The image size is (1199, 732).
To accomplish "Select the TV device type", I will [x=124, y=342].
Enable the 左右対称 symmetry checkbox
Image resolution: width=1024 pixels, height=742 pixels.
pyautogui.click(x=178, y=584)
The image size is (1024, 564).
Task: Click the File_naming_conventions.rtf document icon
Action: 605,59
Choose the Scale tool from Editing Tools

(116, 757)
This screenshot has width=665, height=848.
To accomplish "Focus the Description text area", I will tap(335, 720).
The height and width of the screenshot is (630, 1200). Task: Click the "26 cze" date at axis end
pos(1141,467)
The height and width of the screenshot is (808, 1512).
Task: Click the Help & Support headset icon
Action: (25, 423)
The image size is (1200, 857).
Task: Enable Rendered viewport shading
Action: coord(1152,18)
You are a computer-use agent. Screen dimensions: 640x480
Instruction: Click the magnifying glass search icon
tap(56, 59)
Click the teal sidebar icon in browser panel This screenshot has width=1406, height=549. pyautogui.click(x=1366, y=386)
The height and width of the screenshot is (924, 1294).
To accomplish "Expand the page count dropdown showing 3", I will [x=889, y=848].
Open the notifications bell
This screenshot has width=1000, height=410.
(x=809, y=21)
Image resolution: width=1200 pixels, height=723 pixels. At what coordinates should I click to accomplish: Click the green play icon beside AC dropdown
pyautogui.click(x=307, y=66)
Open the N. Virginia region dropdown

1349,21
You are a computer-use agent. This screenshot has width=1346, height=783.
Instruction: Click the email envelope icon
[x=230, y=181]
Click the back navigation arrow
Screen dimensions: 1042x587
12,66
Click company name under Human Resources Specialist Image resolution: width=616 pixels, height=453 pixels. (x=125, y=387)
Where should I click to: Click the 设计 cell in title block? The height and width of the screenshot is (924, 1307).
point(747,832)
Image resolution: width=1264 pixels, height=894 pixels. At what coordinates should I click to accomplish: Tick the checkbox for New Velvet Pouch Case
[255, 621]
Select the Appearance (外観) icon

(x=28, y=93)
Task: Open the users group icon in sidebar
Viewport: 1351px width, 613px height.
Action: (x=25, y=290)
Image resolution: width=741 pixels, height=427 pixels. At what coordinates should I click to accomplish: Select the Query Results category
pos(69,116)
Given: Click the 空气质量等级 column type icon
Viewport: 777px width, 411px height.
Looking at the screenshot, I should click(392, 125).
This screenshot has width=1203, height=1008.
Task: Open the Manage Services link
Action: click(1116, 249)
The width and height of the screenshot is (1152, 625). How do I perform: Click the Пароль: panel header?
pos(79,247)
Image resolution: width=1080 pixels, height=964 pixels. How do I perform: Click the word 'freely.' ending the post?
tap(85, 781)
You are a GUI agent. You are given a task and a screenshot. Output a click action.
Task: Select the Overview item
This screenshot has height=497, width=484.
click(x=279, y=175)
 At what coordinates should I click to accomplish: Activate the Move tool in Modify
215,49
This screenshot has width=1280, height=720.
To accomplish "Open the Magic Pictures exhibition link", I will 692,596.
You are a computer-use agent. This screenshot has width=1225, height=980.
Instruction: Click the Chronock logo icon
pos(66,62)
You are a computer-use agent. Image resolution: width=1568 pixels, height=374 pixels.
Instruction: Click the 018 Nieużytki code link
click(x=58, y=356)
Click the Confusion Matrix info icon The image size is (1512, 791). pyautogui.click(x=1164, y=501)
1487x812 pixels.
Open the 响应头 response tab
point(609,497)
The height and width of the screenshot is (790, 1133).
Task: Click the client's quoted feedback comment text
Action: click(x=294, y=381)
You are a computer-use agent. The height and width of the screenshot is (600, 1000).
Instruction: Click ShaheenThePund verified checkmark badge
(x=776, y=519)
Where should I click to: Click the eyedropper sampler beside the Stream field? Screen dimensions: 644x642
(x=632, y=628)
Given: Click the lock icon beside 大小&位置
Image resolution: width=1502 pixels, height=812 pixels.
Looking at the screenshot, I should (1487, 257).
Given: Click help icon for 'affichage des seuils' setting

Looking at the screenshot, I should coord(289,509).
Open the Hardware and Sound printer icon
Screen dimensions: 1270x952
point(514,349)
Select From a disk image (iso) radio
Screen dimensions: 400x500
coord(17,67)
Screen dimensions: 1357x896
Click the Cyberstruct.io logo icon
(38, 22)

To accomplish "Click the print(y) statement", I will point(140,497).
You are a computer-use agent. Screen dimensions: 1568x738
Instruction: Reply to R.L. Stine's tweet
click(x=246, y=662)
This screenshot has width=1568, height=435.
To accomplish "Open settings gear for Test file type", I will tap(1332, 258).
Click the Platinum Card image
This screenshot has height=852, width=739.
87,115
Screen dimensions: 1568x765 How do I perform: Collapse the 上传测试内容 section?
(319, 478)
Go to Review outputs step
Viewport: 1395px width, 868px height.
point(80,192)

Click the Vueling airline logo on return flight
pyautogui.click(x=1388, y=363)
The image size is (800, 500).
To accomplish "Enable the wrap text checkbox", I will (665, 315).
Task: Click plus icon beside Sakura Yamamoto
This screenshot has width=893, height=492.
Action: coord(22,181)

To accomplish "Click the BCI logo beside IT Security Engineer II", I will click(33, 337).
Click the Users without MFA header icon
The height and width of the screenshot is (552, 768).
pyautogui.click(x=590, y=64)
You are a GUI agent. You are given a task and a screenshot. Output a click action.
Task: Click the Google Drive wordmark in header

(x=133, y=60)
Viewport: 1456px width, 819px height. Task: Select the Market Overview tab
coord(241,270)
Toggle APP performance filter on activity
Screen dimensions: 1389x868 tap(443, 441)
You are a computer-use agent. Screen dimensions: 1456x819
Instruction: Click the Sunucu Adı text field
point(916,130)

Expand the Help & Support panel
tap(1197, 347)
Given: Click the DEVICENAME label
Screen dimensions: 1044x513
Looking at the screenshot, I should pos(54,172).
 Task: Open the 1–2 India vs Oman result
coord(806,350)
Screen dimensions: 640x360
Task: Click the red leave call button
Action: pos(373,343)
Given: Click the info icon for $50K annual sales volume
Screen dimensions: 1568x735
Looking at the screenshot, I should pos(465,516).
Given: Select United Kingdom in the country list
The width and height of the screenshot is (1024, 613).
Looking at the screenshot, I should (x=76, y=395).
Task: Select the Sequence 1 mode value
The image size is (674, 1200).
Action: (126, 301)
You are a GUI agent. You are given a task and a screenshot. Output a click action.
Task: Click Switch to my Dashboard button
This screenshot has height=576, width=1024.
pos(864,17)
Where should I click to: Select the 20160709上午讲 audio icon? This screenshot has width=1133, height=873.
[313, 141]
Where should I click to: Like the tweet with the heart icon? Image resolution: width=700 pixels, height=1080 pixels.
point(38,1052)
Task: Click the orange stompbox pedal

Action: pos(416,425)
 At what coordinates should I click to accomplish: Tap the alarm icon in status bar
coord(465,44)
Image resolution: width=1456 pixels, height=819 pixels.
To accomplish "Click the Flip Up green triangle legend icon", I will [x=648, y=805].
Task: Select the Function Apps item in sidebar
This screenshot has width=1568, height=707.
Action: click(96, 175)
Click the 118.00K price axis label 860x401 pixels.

────

[Task details]:
Echo the lines of the items starting with the line that contains "Where should I click to: Select" and going on through the end of the items.

[In response]:
Where should I click to: Select the 20160709上午讲 audio icon? This screenshot has width=1133, height=873.
[313, 141]
Where should I click to: Like the tweet with the heart icon? Image resolution: width=700 pixels, height=1080 pixels.
point(38,1052)
Task: Click the orange stompbox pedal

Action: pos(416,425)
 At what coordinates should I click to accomplish: Tap the alarm icon in status bar
coord(465,44)
Image resolution: width=1456 pixels, height=819 pixels.
To accomplish "Click the Flip Up green triangle legend icon", I will [x=648, y=805].
Task: Select the Function Apps item in sidebar
This screenshot has width=1568, height=707.
Action: click(96, 175)
Click the 118.00K price axis label 860x401 pixels.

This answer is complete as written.